Moving to AI-powered search and the opportunity for obfuscation.
Dan Davies writes a lot of interesting stuff. You should check out his Substack. In particular, this recent post had some interesting thoughts on Google’s move to its AI-powered search. His big takeaway is that, from the perspective of ad sales, not much will change. There may be movement of ad revenue from the pages Google use to send you back to Google, but overall the impact would be minimal.
As an alternative perspective, consider how an AI-driven search bar differs from the traditional Google results page. Search results are exactly that, multiple results, ordered based on Google’s search algorithm, prioritization, etc. In particular, sponsored results are paid for and presented in a place of prominence on the site.
An AI-powered result is fundamentally different. It is expected to be the answer, such that you don’t need to scroll through results. The other major difference is the format. It’s free-text, with all of the AI-generated text trappings: markdown-formatted lists, multiple alternatives, and over-eager prose.

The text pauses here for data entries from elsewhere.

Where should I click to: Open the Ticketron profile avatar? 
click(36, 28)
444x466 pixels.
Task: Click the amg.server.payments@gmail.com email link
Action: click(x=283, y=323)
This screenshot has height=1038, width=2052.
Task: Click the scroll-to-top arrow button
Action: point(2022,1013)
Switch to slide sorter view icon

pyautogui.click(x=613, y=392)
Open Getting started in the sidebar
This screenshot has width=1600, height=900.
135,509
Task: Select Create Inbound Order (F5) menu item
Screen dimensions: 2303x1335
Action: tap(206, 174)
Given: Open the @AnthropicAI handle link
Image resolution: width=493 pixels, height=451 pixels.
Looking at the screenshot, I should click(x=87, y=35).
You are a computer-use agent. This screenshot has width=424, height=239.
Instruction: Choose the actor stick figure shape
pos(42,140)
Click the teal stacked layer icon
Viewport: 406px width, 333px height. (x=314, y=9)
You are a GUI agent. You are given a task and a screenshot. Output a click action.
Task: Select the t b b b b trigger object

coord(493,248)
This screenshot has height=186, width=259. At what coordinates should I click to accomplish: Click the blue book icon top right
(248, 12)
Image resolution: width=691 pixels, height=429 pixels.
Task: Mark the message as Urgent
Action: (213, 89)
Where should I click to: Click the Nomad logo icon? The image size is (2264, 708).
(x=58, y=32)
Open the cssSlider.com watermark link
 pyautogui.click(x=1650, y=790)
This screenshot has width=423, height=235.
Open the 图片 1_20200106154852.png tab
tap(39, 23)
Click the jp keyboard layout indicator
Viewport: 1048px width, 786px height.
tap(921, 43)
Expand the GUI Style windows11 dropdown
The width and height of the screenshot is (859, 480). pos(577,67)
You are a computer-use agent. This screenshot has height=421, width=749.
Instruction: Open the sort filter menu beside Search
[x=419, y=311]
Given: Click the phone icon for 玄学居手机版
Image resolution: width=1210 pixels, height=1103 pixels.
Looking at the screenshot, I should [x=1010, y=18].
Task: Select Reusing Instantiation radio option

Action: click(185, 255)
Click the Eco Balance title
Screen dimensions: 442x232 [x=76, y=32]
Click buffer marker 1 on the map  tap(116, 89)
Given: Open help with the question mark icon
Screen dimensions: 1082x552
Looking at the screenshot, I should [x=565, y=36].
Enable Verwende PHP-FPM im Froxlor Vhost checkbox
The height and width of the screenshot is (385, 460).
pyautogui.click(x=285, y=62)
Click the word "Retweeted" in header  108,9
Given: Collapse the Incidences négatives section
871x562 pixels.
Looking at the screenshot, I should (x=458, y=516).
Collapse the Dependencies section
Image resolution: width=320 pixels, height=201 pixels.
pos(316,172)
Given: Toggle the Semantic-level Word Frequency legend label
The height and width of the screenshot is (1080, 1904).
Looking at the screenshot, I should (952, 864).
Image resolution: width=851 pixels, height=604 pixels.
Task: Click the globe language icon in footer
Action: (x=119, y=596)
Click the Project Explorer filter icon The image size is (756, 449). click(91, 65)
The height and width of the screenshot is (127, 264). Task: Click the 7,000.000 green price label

Consider what Davies said in his post:
Being able to carry out a semantic search - something like “find me three examples of trade associations making outlandish claims about the economic impact of housing regulation” is a real time saver, and although you do have to do a lot of back-and-forth with the AI to get what you want, it’s less of a pain in the arse than filling your screen with browser tabs and reading the press releases yourself.
This may be true from a research-for-knowledge perspective (as in, I want to write an article about this or learn more), but what about a consumer? Say I want the top three laptops for my kid who wants to learn how to program? How is “best” being defined in the generated text? And (here is the big item) what happens when Google realizes that they can charge to get products into that generated response? Each refinement of your query leads to a new output, with possibly new recommendations, each with a new opportunity for Google to collect revenue from firms who want their product included in that generated output. Let’s call these responses semantic salesmen. They’ll iterate to get results, but at the same time will pitch products that might not exactly align with what the consumer wants, so that they can get the deal (ad revenue) closed.
Consumers might not like this. But they didn’t like sponsored search when it rolled out either and (for the most part) people got used to it. Complaints were raised, design modifications were made, and the sponsored results remained. I’d say we’ll see a similar pattern here.